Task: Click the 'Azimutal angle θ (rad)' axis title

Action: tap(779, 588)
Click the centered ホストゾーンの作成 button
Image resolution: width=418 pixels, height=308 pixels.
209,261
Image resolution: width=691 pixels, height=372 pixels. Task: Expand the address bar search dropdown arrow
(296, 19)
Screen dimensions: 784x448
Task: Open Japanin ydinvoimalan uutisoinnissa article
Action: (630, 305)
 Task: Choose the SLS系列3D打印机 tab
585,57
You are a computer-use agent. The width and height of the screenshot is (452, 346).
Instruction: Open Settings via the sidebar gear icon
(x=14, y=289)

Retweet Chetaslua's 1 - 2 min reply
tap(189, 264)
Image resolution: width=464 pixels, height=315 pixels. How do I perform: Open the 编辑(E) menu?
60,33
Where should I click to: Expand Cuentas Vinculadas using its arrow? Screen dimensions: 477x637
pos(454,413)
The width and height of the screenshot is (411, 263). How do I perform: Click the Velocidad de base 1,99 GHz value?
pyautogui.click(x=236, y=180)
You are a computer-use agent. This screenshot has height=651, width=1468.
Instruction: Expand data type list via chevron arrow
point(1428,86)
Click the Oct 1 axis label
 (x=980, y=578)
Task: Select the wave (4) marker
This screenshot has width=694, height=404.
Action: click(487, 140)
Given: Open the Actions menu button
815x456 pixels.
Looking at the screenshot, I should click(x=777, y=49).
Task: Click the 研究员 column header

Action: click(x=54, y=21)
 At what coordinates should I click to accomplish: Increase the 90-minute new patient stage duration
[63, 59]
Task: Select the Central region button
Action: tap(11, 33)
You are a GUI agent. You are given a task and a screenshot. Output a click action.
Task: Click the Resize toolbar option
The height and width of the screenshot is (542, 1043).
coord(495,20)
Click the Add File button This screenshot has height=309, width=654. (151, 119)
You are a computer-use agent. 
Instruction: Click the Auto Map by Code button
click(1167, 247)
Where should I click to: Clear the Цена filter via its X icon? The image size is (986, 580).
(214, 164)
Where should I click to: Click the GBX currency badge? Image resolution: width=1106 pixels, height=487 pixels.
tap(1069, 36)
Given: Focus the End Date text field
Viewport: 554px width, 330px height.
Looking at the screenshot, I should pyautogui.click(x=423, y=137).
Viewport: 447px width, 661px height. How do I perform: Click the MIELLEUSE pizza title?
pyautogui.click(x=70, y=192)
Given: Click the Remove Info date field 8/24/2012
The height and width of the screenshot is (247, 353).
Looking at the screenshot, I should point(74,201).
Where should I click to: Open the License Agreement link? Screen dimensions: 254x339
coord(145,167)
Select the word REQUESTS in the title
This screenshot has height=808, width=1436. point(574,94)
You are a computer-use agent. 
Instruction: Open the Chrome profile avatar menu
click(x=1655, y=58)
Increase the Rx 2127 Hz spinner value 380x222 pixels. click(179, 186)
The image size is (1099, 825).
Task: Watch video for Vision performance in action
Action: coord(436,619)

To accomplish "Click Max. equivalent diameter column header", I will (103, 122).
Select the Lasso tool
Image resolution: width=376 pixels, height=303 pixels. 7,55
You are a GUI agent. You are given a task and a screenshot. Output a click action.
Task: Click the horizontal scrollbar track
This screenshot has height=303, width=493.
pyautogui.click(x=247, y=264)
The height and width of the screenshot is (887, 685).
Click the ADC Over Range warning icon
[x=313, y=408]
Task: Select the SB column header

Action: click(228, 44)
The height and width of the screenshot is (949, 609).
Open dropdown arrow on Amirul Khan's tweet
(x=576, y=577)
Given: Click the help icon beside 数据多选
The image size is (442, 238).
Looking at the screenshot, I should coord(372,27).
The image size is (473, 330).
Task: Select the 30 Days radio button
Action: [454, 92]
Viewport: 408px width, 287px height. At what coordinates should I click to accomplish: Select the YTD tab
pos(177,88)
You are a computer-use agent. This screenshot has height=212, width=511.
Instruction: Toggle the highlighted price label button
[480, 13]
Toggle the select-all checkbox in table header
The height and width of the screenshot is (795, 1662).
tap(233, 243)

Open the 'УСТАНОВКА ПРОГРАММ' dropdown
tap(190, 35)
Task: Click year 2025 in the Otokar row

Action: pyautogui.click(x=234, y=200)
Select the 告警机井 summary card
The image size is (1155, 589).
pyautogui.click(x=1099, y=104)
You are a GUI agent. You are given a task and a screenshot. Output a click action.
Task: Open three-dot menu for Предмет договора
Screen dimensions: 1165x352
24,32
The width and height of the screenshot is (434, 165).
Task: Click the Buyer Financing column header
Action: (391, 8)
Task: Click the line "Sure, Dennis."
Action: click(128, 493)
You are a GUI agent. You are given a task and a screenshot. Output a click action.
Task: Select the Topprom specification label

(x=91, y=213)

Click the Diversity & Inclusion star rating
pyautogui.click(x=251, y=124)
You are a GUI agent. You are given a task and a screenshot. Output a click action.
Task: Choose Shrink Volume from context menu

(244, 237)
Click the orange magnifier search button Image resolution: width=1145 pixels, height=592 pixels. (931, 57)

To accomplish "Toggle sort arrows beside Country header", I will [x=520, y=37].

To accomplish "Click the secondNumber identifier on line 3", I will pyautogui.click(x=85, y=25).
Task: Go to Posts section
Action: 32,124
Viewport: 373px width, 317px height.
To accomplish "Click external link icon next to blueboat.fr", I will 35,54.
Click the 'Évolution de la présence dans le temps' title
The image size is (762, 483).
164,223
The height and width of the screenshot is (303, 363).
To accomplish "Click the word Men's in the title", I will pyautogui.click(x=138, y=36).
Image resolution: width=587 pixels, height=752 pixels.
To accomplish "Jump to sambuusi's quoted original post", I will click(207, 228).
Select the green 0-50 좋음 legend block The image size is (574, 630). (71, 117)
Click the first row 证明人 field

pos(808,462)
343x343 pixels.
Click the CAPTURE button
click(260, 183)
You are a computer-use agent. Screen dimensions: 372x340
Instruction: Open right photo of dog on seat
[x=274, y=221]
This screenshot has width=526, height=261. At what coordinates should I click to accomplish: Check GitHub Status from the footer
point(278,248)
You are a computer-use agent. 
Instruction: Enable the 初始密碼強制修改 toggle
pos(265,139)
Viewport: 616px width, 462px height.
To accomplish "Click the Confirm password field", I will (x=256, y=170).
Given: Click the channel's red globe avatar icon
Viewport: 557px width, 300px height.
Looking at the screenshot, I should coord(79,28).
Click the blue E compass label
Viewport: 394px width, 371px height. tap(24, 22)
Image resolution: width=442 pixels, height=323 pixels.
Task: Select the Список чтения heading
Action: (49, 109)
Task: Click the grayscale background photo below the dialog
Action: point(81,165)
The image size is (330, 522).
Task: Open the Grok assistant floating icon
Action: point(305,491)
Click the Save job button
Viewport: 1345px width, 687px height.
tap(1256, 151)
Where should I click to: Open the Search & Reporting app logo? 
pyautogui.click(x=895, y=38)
────────
GOAL OF THE EXERCISE >> Look through the data above for the string "computer" and copy every line where it appears.

ANSWER TO THIS EXERCISE >>
You are a computer-use agent. The width and height of the screenshot is (452, 346).
You are a computer-use agent. This screenshot has height=651, width=1468.
You are a computer-use agent. 
You are a computer-use agent. 
You are a computer-use agent. This screenshot has height=212, width=511.
You are a computer-use agent. Screen dimensions: 372x340
You are a computer-use agent. 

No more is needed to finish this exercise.